Ich öffnete die Augen, und neben mir saß der Mönch Alfonso.
Er lächelte.»Buenas noches. «Ich lächelte zurück, ergriff seine Hand und drückte sie fest an meine Brust. Er ließ mich gewähren, zog dann aber seine Hand sanft zurück.
Keiner sagte etwas. Eine geraume Weile später erhob sich Alfonso und ging wieder in die felsige Ebene zurück. Meine Blicke folgten ihm, bis die Dunkelheit ihn ganz in sich aufgenommen hatte.
Petrus brach kurz darauf das Schweigen. Er erwähnte Alfonso nicht.
«Mache dieses Exerzitium, sooft du kannst, und ganz allmählich wird die Agape wieder in dir leben. Wiederhole es, bevor du ein Vorhaben in Angriff nimmst, an den ersten Tagen einer Reise oder wenn etwas deine Gefühle aufgewühlt hat.
Wenn möglich, mache es mit jemandem zusammen, den du gern hast. Es ist eine Erfahrung, die mit anderen geteilt werden sollte. «Das war wieder der alte Petrus, der Fachmann, Lehrer und Führer, von dem ich so wenig wußte. Der gefühlsbetonte Augenblick in der Hütte war vorüber. Dennoch, er hatte meine Hand wahrend des Exerzitiums ergriffen, und ich hatte die Größe seiner Seele gespürt.
Wir kehrten zur weißen Einsiedelei zurück, in der noch unsere Sachen lagen.

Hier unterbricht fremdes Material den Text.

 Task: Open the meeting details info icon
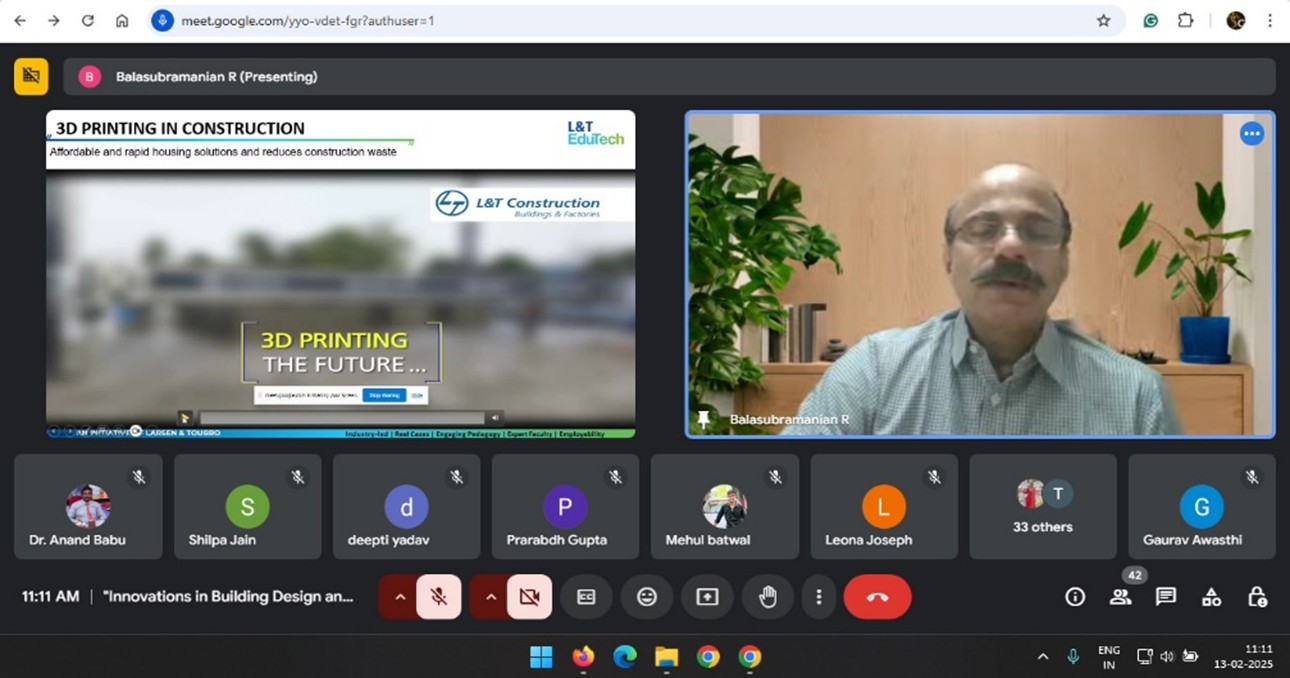tap(1075, 597)
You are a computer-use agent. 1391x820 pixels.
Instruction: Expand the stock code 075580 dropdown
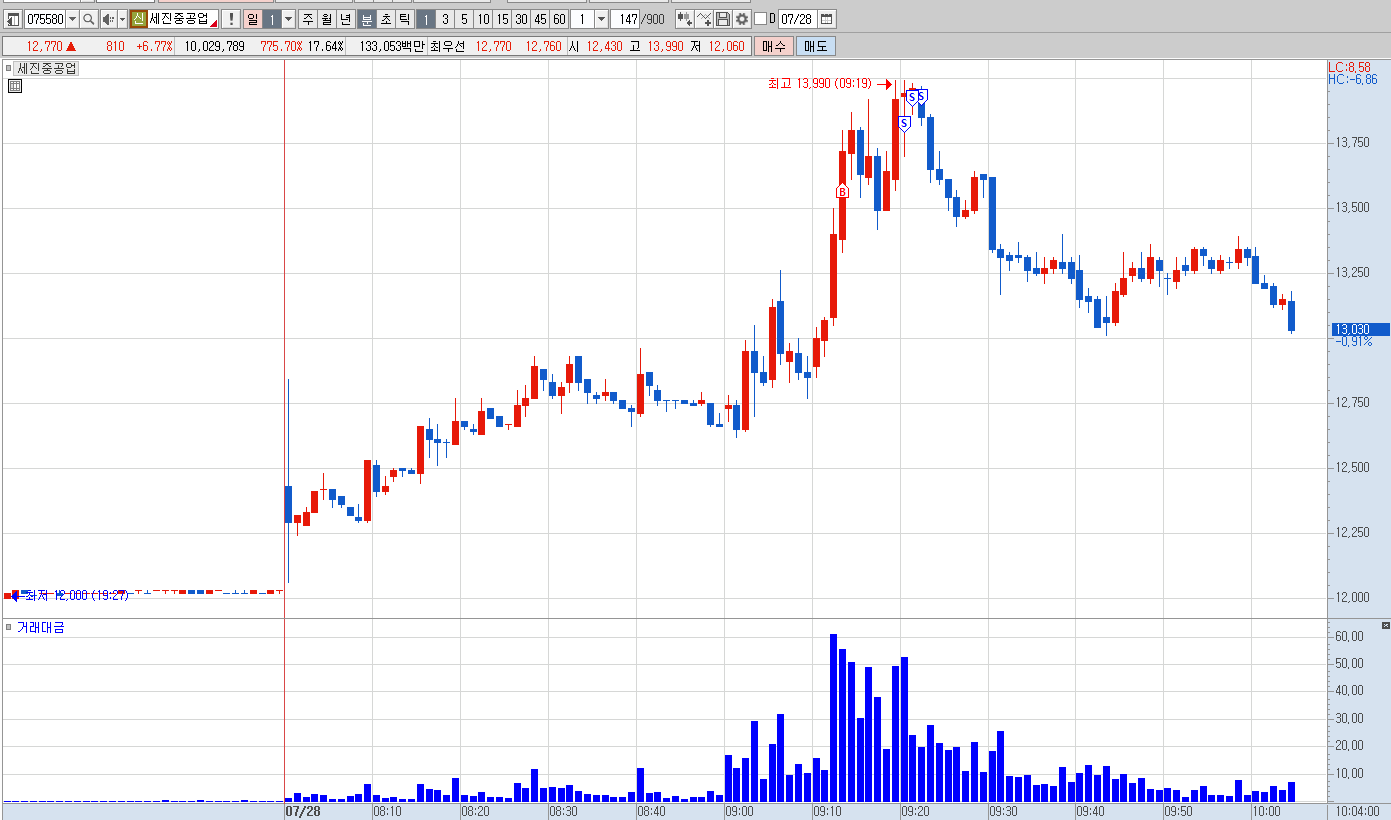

«Ihr Bewohner wird heute nicht mehr zurückkommen, ich glaube, wir können hier schlafen«, sagte Petrus und legte sich nieder. Ich rollte meinen Schlafsack aus, trank einen Schluck Wein und legte mich auch nieder. Ich war erschöpft von der alles verschlingenden Liebe. Doch es war eine Müdigkeit, die frei von Anspannung war, und bevor ich meine Augen schloß, dachte ich an den hageren, bärtigen Mönch, der mir eine gute Nacht gewünscht und sich neben mich gesetzt hatte. Irgendwo dort draußen wurde dieser Mann von der göttlichen Flamme verzehrt. Vielleicht war deshalb die Nacht so dunkel, weil er alles Licht der Welt in sich aufgenommen hatte.